I popoli dell’immenso Pacifico settentrionale e meridionale (rispetto all’Equatore) fra continente asiatico e continente americano navigavano, pagaiavano, fondavano comunità, programmavano viaggi di ritorno, commerciavano, coltivavano vegetali e pescavano. È noto, peraltro, che la navigazione consapevole e organizzata nel Paleolitico era più sviluppata nel Pacifico che nel Mediterraneo (succube delle dinamiche del livello del mare).  Il fulcro del contributo di Winchester (che meno di dieci anni fa ha scritto due libri su bacini oceanici, Atlantico e Pacifico) è costituito dalle Hawaii, oggi uno dei cinquanta Stati degli Usa; manca ovviamente la comparazione con altre storie della navigazione e, certo, pure il Mediterraneo era già dei popoli del mare varie migliaia di anni fa ed è innegabile la svolta atlantica dopo il 1492 con l’introduzione di innovative strumentazioni tecniche e scientifiche. Tuttavia, le antichissime traversate intercontinentali dai mari del nord furono fenomeni relativamente episodici e l’antropizzazione delle isole del Mediterraneo riguarda comunque un minuscolo mare di mezzo. Le distanze mediterranee sono incomparabilmente minori rispetto al Pacifico, pur se in parte il fenomeno sociale fu simile.

L’autore distingue, opportunamente, Melanesia e Polinesia. Nel primo caso, grazie a fortuiti movimenti tettonici, le isole pacifiche sono disposte grosso modo in linee diagonali e più raggruppate che altrove. Spostarsi da un arcipelago all’altro richiede raramente un viaggio superiore alle trecento miglia. Così, gli antichi melanesiani e papuani riuscirono a organizzare spedizioni di successo verso le Hawaii, le distanze furono superate. Non erano vagabondi dell’oceano, e nemmeno nomadi marini.  “Piuttosto, vediamoli come si vedono loro: come un popolo stanziale separato da distese di mare”, sintetizza l’autore. Nel secondo caso, la Polinesia attuale, una specie di triangolo delimitato dalle Hawaii a nord, dall’Isola di Pasqua a est e dalla massa imponente della Nuova Zelanda a ovest, è quasi solo acqua marina, una distesa di 35 milioni di chilometri quadrati di oceano, disseminato di poche isole, con immense distanze fra terreferme.

Eppure, la Polinesia fu abitata di proposito, non da derive casuali, abbiamo faticato secoli ad accettare l’idea, anzi l’abbiamo negata ed estirpata con la colonizzazione europea: per millenni lì avevano risieduto navigatori abilissimi, in grado di orientarsi senza l’utilizzo di nessuno dei dispositivi moderni e senza logica di “conquistatori” di altre isole, popoli, lingue, culture.
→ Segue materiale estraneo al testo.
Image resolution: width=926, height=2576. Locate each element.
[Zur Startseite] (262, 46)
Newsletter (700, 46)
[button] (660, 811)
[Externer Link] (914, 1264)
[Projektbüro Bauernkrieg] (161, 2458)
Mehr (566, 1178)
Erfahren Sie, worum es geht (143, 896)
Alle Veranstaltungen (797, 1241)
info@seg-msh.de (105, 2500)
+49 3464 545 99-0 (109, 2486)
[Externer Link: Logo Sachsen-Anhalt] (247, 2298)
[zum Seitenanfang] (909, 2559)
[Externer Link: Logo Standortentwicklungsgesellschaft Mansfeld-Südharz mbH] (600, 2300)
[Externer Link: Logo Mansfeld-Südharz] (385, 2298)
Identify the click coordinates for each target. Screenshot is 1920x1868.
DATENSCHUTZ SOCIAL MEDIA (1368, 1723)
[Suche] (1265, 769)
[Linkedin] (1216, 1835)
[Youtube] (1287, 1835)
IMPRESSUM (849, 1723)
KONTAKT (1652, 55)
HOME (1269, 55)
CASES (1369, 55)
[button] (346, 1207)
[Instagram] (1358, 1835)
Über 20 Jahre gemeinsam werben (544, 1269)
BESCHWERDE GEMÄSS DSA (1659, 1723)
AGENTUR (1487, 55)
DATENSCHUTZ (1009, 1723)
Polinesiani e nativi americani hanno continuato a frequentarsi, non hanno atteso la “scoperta” dell’America. Nel 2016 la canoa Hōkūle’a è stata condotta senza strumenti da umani attraverso 2600 miglia di oceano (4230 chilometri, metro più metro meno, da molto sopra a molto sotto l’equatore) dalle Hawaii a Tahiti, simbolo contemporaneo di un’altra geografia e di un’altra storia contemporanee, costruita a somiglianza di due grosse imbarcazioni da viaggio che Cook aveva visto e disegnato sui suoi diari due secoli prima, quand’era a Tonga e Tahiti.